To succeed on steeps, you must be confident in your ability to link accurate short turns and execute precise movements on high angle snow and narrow paths. It is as much of a technical game as it is a mental one. As steepness increases, many skiers become defensive and emotions or fear sometimes take over. Slowly gain experience and confidence by practicing in narrow lines and increase the pitch angle gradually. For me, simplicity brings confidence. I try to keep a clear head and focus on simple things like maintaining balance, controlling my speed and visualizing my path down the chute.
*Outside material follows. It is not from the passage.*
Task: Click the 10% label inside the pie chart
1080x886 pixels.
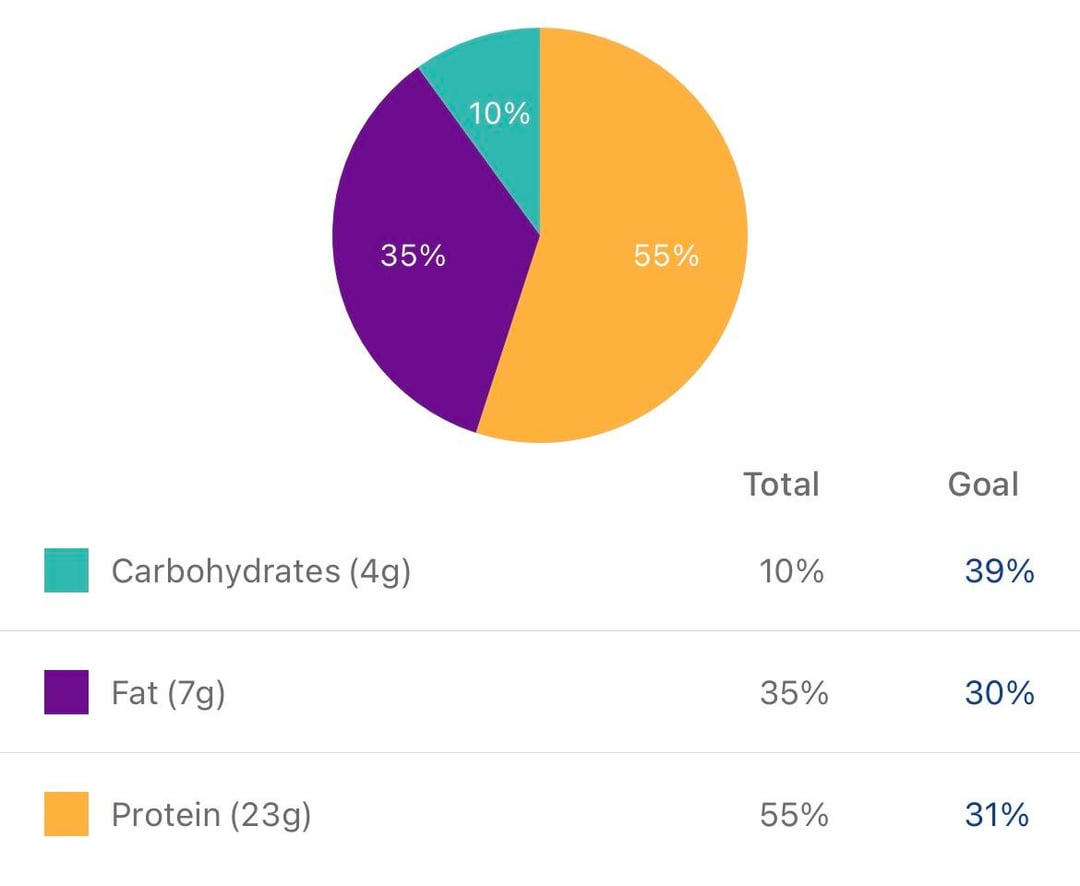Action: (x=499, y=114)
My main goal is to maintain a centered upper body over my feet AT ALL TIMES. Keep the amount of upper
body movement to a minimum because a slight bit of inclination or rotation can immediately throw you off balance. Instead, I try to match the slope angle with my hips, hands and shoulders, creating separation and angulation. My pole plant has a crucial role to play, directed straight down the hill, it blocks and stabilizes my upper body. Turn transitions
are very critical on steeps, so emphasize the amount of weight transferred unto your pole and feel more tension in your arm than usual.
CONTROL YOUR SPEED
On very steep lines, sudden acceleration usually means loss of control. The goal is to minimize effort and maximize speed control. Try to limit the time spent facing down the fall line and steer the skis across the chute by delicately smearing your turns. Back in the day, jump turns and pedal-turns were the secret weapon. With modern fat/rocker skis, you can save energy and make more graceful and efficient turns without jumping. It’s all about giving in to gravity and smearing your skis smoothly. Sidesliping and smearing using my legs allows me to immediately slow down, or stop, if I need to. Then, I focus on completing the turn by using very delicate gripping, being as progressive and subtle as possible with my edge sets. Feel the snow texture and adapt accordingly: Edge too hard in steep unpredictable snow and you might be in for a bad surprise… Instead, carefully shave the snow as gradually as you can. If everything feels good, get a rebound to help you initiate the next turn with less effort
and start building a rhythm.
VISUALIZE AND FEEL YOUR PATH
As you flow down the chute, it is critical to look ahead and pinpoint targets that you’ll use for transitions. Look for areas where the snow texture is more predictable and keep a high level of awareness: feel the snow under your feet and try to predict and visualize your next turn. Be ready to improvise on the fly and re-adjust your trajectory in order to hit your targets.
Skiing steep chutes is not for everyone, but it can add a whole new dimension to your ski game. It is an acquired taste and to truly appreciate it, you have to work for it and be ready for a challenge instead of just a simple pleasant experience. Big risks bring big rewards!!!